Mitral regurgitation is the most common cardiac valve pathology. The prevalence of moderate to severe mitral regurgitation in a general population aged 75 years and older is approximately 10% and its presence generally contributes to an impaired prognosis for the patients. Surgical mitral valve repair (particularly in degenerative mitral regurgitation) is widely established based on excellent long-term outcomes and effective reduction of mitral regurgitation. In functional mitral regurgitation, isolated mitral valve surgery is less well established owing to poorer surgical results and the lack of evidence for a benefit of surgery over medical therapy. This is related to the fact that in functional mitral regurgitation, the valvular incompetence may appear secondary to changes in left ventricular size and geometry, and thereby contribute to a variable extent to the underlying pathophysiology of congestive heart failure. Moreover, many patients with severe mitral regurgitation are denied surgery as a result of their high surgical risk because of age, poor left ventricular function, or other comorbidities.
Treatment strategies for patients with mitral regurgitation (MR) are changing. Current guidelines suggest that patients with symptoms, atrial arrhythmias (especially atrial fibrillation), pulmonary hypertension, or left ventricular (LV) decompensation heralded by changes in LV ejection fraction should undergo mitral valve surgery. In addition, for patients in whom valvular repair is likely, the guidelines also suggest that an asymptomatic patient with severe MR and normal LV function might undergo mitral valve repair to prevent the sequelae of chronic MR. Earlier and earlier treatment and mitral valve repair are now the surgical norm. In one sense, the guard is already changing.
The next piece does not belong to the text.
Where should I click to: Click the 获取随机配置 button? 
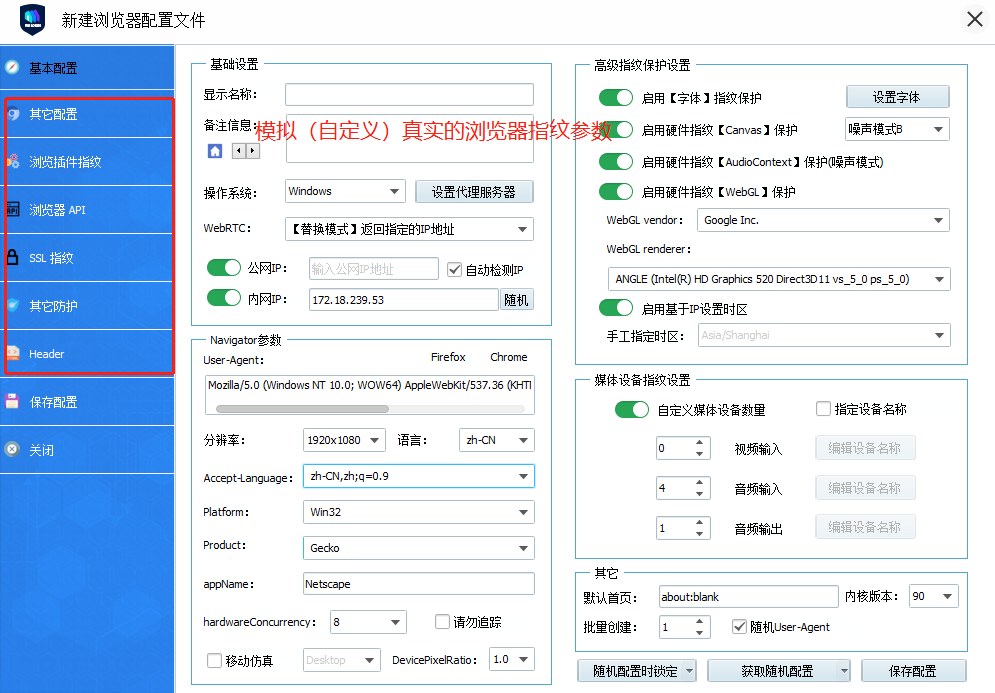pyautogui.click(x=779, y=671)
Repair of the mitral valve is associated with an at least equivalent late survival rate compared with replacement, and perhaps lower operative risk. A reduced risk of endocarditis, fewer thromboembolic complications, and better preservation of LV function make repair an attractive strategy; however, successful mitral valve surgery is dependent on individual valve pathology. In rheumatic mitral regurgitation, the distorted leaflet anatomy, associated subvalvular fibrosis, and calcification rarely allow valve repair. Patients with ischemic or congestive heart disease, LV remodeling, annular dilation, alteration of the subvalvular apparatus, and distorted leaflet coaptation present special challenges. Most surgeons attempt a complete repair, combining direct valvular restoration with an annuloplasty device. If the guard is to change successfully as we move toward percutaneous transcatheter repair, then valuable lessons learned during many years of surgical experience must not be forgotten. The challenges are magnified several fold in percutaneous approaches.